DATASET EXCERPTS ::
··········

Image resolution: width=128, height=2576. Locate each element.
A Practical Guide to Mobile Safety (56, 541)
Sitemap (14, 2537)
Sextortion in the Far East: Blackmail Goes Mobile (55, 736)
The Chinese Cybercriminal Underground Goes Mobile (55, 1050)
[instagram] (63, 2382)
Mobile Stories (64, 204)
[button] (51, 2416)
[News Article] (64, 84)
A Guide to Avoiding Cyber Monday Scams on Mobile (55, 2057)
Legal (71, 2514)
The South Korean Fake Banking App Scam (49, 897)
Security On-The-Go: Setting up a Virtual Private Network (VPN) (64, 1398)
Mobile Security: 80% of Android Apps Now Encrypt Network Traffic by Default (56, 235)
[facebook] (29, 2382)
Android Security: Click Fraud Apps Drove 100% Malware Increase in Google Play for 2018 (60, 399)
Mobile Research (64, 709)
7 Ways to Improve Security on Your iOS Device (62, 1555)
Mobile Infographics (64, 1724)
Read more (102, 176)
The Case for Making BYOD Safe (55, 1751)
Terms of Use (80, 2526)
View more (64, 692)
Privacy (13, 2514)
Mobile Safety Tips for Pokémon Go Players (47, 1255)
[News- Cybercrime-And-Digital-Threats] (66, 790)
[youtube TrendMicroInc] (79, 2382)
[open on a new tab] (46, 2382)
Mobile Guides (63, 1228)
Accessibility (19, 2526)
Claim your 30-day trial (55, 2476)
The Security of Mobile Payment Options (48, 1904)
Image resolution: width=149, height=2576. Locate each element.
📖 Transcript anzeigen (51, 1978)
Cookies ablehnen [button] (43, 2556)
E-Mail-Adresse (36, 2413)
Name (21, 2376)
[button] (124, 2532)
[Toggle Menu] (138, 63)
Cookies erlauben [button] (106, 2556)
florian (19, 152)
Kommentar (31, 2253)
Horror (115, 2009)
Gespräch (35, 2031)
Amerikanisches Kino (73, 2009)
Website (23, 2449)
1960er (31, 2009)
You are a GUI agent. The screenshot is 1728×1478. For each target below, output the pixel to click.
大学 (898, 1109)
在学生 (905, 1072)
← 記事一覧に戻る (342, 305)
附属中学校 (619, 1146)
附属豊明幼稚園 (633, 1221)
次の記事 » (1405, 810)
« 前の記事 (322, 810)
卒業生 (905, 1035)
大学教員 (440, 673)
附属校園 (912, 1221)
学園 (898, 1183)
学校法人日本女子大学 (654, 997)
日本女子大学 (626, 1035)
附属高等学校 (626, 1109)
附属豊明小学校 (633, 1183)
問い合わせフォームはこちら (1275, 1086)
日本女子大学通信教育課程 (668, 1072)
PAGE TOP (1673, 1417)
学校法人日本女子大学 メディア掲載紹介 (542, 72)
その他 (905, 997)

··········

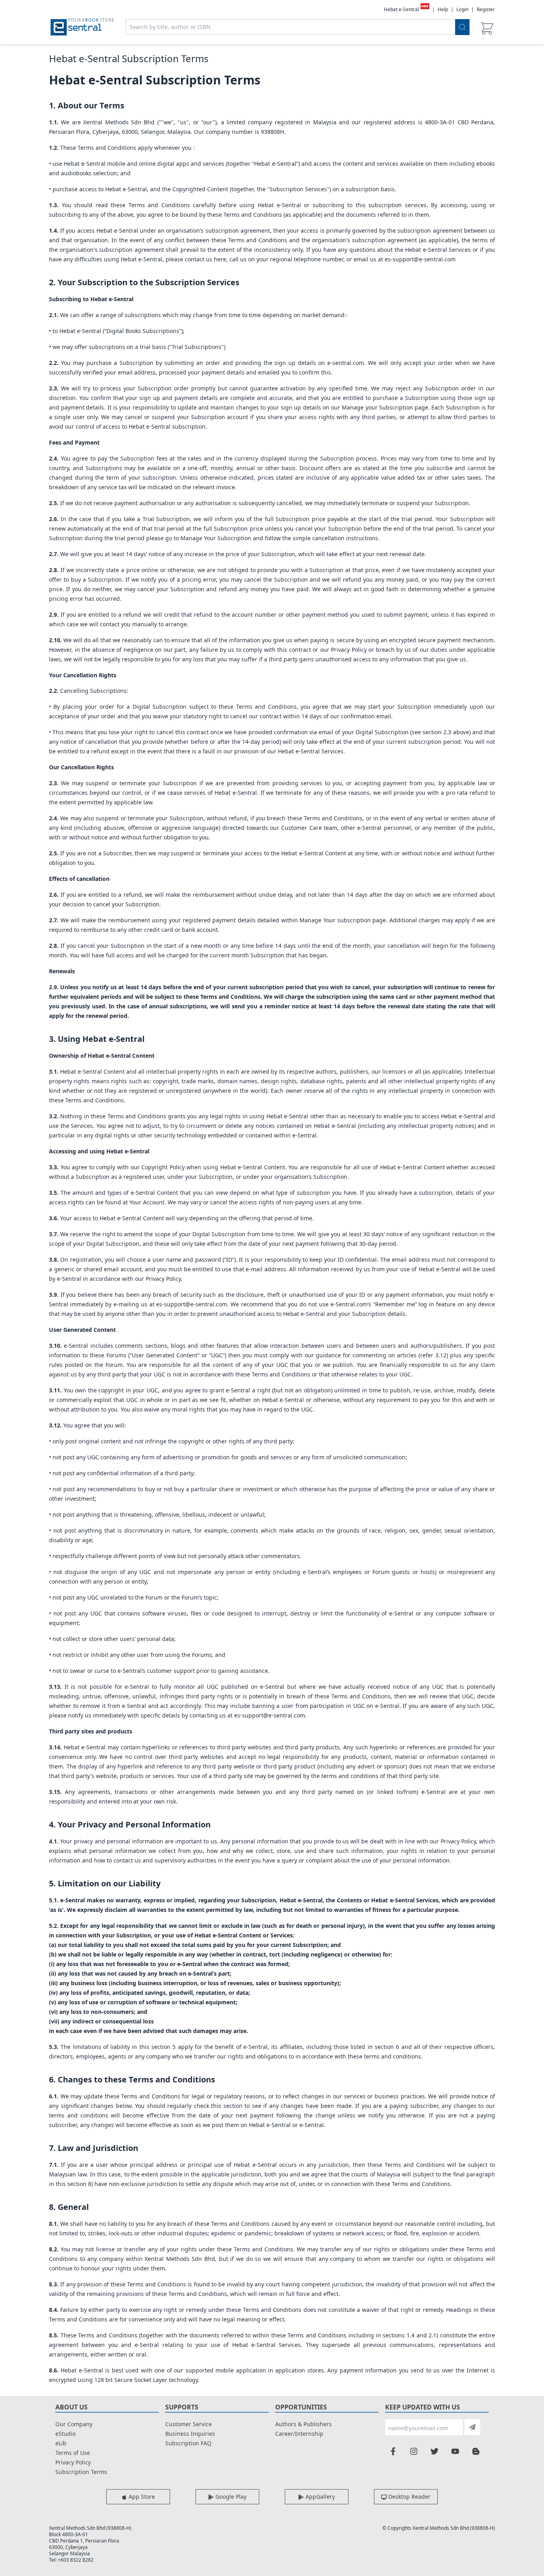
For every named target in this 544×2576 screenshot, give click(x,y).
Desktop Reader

··········

WHAT YOU ARE ASKED TO DO :: Above are the entries. Copy exactly the part that opens with the line containing "Image resolution: width=128, height=2576." and closes with the line containing "The South Korean", and no more.

SOLUTION TO THE EXERCISE ::
Image resolution: width=128, height=2576. Locate each element.
A Practical Guide to Mobile Safety (56, 541)
Sitemap (14, 2537)
Sextortion in the Far East: Blackmail Goes Mobile (55, 736)
The Chinese Cybercriminal Underground Goes Mobile (55, 1050)
[instagram] (63, 2382)
Mobile Stories (64, 204)
[button] (51, 2416)
[News Article] (64, 84)
A Guide to Avoiding Cyber Monday Scams on Mobile (55, 2057)
Legal (71, 2514)
The South Korean Fake Banking App Scam (49, 897)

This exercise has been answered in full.